Logstash Lines: Getting ready for 5.0.0-rc1

Welcome back to The Logstash Lines! In these weekly posts, we'll share the latest happenings in the world of Logstash and its ecosystem.

Last week has been a slow week with people recovering from our engineering all-hands in Prague, but this update spans the last 3 weeks:

5.0.0-RC1 fixes:

  • Windows: Fixed signal HUP warnings on startup (Issue 5239).
  • Windows: Enabled logging on Windows by fixing log4j config location (Issue 5971).
  • Configuration errors are now logged to file, not printed to stderr (Issue 5975).
  • Elasticsearch Output: Passwords in Logstash logs partially visible when connection to Elasticsearch fails (Issue 482).

Settings Improvements (5.0.0)

  • All setting validations are now deferred until after setting sources have been processed (flags, logstash.yml, etc)
  • New setting type Bytes for human-writable byte values like '30mb'.
  • Fix for bug: Logstash checks default directory for write permissions always, even when overridden (Issue 6004).

Persistent Queues

We've opened a PR to merge the persistent queue feature branch to master and 5.x. This is still not feature complete, but it's pretty close. Also, long-living feature branches are no good.. The goal of this iteration is to:

  • Prevent inflight data loss upon application/machine crash by aiming at at-least-once delivery semantic. Note that at this point there is no change in the per-event processing/delivery failure where best-effort is done at the plugin level and can result in dropped event. This will be addressed in the future Dead Letter Queue feature, see #5283.
  • Provide backpressure handling within Logstash using a variable length persistent queue. So you don't have to use Redis or Kafka just to handle event surges.

All existing unit tests are passing, and we've added file based integration tests last week.

Open items:

  • Do we enable Persistent Queues by default or expose it as experimental, and behind a feature flag?
  • Run performance benchmarks for common configurations
  • Add queue recovery tests
  • Add configurable thresholds for queue max capacity using byte-size limit or as a disk percentage.

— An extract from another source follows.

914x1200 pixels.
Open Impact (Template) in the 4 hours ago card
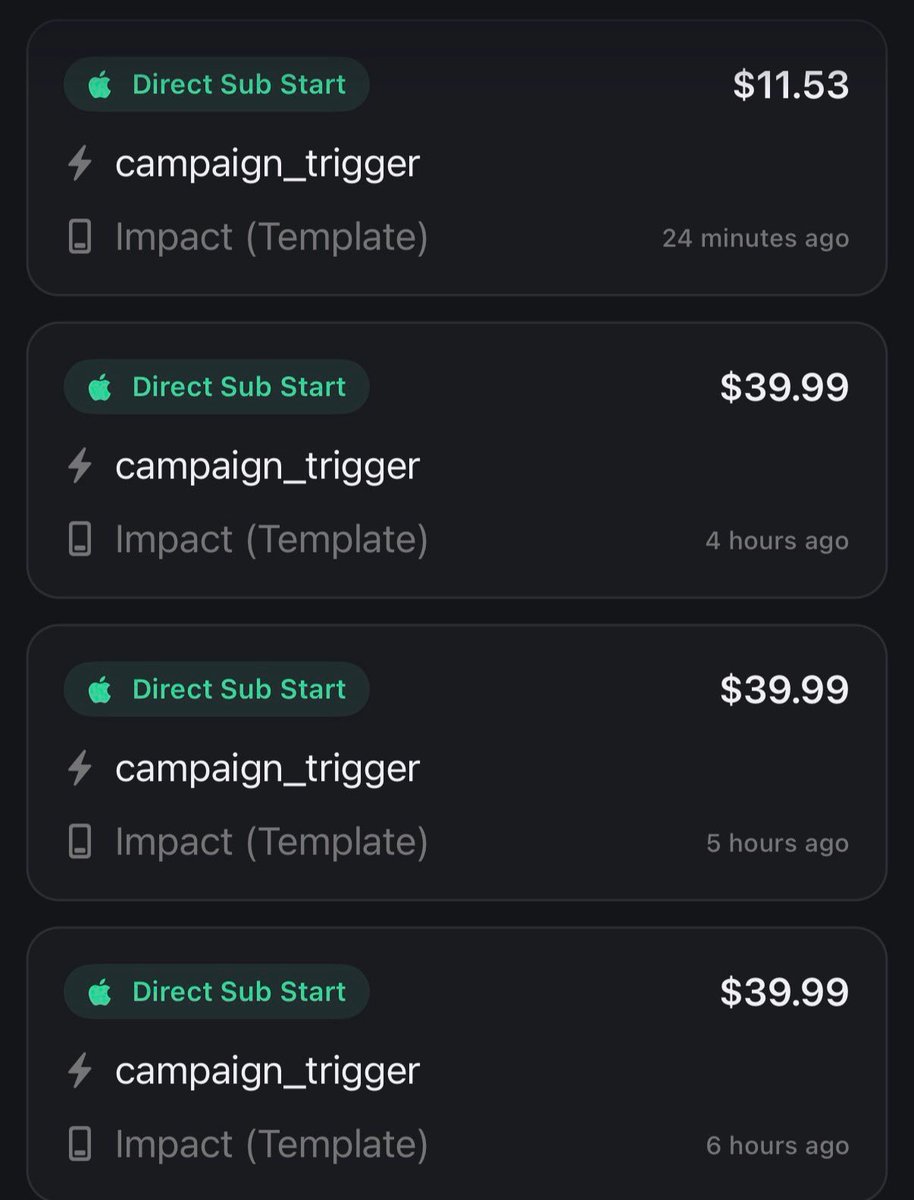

Integration Test Framework

We now have an end-end integration test framework in core which uses a LS binary to test against real services like Kafka, ES and Filebeat. Tests are run locally and do not need a VM. It is super easy to configure — uses travis style files to setup services, and tests are written using RSpec. We already have a few integration tests built using this framework on travis, and they will soon be added to logstash-ci Jenkins platform. With this change, we have integration tests running in every plugin repo and in core to validate code changes.